On Thursday, 30 August 2012 17:11:25 UTC+1, Ehsan Akhgari wrote:
> Note that some of the work of to differentiate between false positives
> and real regressions needs to be done by the engineers, similar to the
> work required to investigate correctness problems. And people need to
> accept that seemingly benign changes may also cause real performance
> regressions, so it's not always possible to glance over a changeset and
> say "nah, this can't be my fault." :-)
I agree entirely with each of the above.
On Thursday, 30 August 2012 16:53:08 UTC+1, Ehsan Akhgari wrote:
> The way that we handle similar situations with test failures is to close
> inbound, back out enough patches so that things go green again, and then
> reopen, and ask the people that had been backed out to retry landing
> after testing on try.
> This is entirely possible for Talos regressions as well if we want to,
> it just takes longer, and will mean more patches will get backed out.

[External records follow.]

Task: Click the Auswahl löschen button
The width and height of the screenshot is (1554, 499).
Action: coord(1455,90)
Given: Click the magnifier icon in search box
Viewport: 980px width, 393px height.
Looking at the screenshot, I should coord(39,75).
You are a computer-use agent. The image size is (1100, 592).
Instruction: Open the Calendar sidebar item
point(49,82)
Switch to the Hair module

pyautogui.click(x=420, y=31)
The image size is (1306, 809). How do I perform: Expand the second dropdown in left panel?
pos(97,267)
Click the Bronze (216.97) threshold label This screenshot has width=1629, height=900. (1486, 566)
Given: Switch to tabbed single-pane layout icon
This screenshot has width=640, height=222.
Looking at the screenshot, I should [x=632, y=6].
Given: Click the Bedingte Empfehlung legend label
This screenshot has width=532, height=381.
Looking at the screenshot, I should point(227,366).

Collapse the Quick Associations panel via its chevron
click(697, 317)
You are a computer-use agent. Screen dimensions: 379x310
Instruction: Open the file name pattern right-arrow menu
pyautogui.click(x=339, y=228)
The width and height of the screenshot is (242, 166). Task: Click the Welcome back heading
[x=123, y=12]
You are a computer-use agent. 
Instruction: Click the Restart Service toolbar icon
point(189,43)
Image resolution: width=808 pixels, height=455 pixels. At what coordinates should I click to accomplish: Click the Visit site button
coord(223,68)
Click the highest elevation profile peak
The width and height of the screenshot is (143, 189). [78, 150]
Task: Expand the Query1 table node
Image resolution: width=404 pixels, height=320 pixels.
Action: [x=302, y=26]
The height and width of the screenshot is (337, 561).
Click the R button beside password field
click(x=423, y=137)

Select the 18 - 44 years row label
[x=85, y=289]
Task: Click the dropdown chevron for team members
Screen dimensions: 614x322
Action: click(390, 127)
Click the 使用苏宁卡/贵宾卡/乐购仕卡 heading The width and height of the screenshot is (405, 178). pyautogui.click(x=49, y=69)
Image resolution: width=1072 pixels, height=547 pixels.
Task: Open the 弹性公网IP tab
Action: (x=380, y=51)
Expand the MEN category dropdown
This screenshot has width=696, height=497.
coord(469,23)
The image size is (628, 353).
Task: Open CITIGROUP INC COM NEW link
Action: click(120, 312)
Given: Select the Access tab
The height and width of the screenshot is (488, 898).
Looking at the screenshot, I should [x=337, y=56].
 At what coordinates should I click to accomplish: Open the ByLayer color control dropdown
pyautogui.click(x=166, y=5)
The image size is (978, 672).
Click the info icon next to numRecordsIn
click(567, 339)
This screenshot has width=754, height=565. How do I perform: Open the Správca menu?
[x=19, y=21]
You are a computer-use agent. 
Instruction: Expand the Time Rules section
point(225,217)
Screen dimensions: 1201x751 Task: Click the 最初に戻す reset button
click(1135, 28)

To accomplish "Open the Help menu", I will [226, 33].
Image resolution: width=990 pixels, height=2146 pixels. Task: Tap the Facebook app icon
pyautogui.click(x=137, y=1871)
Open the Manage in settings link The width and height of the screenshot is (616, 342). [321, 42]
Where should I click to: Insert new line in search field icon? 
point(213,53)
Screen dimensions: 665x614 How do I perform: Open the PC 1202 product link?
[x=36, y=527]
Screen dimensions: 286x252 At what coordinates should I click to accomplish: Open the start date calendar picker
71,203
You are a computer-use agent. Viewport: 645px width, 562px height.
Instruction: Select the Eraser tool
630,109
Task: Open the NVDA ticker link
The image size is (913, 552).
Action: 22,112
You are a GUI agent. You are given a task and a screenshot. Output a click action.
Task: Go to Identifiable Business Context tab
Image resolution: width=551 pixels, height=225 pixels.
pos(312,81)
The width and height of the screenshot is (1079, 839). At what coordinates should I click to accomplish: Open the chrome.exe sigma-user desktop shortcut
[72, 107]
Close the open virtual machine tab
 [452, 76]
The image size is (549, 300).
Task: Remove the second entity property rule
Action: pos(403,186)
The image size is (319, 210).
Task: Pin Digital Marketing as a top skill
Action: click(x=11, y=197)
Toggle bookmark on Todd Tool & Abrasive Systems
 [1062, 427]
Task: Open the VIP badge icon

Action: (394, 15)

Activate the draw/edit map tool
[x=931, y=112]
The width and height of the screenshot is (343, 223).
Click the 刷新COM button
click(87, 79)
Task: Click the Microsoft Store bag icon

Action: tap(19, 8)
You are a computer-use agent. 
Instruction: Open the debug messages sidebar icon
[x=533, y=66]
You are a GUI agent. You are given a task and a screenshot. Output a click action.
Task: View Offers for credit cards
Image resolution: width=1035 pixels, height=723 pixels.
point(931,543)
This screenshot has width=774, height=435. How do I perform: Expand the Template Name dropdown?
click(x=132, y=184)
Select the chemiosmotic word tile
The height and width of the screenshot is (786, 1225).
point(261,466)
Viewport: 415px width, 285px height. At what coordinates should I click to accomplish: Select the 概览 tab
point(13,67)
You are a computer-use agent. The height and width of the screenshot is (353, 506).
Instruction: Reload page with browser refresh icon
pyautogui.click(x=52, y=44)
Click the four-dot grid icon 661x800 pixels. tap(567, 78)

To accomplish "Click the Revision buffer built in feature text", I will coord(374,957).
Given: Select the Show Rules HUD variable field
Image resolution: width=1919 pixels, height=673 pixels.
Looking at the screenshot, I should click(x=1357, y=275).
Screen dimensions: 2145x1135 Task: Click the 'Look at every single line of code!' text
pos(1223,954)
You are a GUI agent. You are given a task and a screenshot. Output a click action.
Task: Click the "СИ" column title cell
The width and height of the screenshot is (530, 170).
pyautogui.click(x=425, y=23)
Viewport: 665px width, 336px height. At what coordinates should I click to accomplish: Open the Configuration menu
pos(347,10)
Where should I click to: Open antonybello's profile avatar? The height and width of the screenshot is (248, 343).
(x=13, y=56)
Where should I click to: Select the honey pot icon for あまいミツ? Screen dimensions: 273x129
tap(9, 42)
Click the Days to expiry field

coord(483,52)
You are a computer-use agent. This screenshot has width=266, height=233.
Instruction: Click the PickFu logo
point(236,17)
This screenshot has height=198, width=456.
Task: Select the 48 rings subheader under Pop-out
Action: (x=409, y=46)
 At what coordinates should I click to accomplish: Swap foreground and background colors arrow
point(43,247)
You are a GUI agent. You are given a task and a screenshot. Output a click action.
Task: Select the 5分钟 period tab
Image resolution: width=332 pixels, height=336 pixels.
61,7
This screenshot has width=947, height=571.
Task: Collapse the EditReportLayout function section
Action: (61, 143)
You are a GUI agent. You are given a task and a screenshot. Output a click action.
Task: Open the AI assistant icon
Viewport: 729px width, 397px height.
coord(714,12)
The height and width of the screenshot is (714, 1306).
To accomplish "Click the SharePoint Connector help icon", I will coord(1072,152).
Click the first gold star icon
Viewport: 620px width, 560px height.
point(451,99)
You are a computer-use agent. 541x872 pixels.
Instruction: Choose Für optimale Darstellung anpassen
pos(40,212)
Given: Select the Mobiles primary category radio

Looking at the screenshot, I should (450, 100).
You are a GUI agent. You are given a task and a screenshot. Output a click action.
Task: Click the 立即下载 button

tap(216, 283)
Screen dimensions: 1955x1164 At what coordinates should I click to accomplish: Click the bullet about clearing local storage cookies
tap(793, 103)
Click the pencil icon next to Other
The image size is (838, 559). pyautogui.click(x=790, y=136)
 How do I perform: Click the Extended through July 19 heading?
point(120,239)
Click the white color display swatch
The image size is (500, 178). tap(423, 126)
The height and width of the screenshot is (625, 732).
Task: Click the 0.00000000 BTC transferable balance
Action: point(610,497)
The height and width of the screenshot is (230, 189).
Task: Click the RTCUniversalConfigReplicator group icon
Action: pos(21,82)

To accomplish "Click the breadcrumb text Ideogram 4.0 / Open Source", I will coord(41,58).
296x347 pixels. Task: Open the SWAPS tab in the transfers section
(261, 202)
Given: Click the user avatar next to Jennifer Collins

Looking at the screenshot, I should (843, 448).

On Thursday, 30 August 2012 22:42:07 UTC+1, Taras Glek wrote:
> ** We will extend the current merge criteria of last green PGO changeset
> to also include "good Talos numbers"
Once we have the main issues resolved, then I agree this will be the best way to victory - and in fact will be happy to take lead on pro-actively checking dev.tree-management before merging.
However at this precise point in time, I feel that blocking merges on talos "green" is not yet viable, since the reasons at the start of my post still hold. I'm hopeful that many of them can mitigated over the next couple of weeks, but for now I think we're just going to have to deal with just the most obvious talos regressions in the days shortly after each merge, rather than blocking the merges on them.
In addition, as far as I'm aware, it takes several talos runs (after the regression) before the regression mails are triggered (presumably more so for noisy tests), so we would have to wait several hours longer than the usual "PGO green on all platforms" before we could be sure it was safe to merge. Add to this the end-to-end time of retriggers to counteract coalescing - and I suspect this would cause a fair amount of grief between sheriffs and devs, if our experience with delaying merges for unit test failures is anything to go by. Can someone who knows talos better than I, clarify talos' behaviour for when the regression emails are sent?
I would absolutely love it if we were able to do this, but with our current capacity issues (which really do need resolving, but that's another thread, to which I'm replying after this), we just don't have anywhere near the spare machine time.
What would be useful however, is an easy way to mark a regression-range (eg from that given in a dev.tree-management email) as needing retriggers on every push to combat coalescing - that then schedules them for our quieter machine times eg weekends/outside PDT hours. If we did this, we still wouldn't be able to block mozilla-inbound merges on 'green' talos, but we would at least be in a better position than we are now, where the regression ranges are so wide that they are not easily actionable.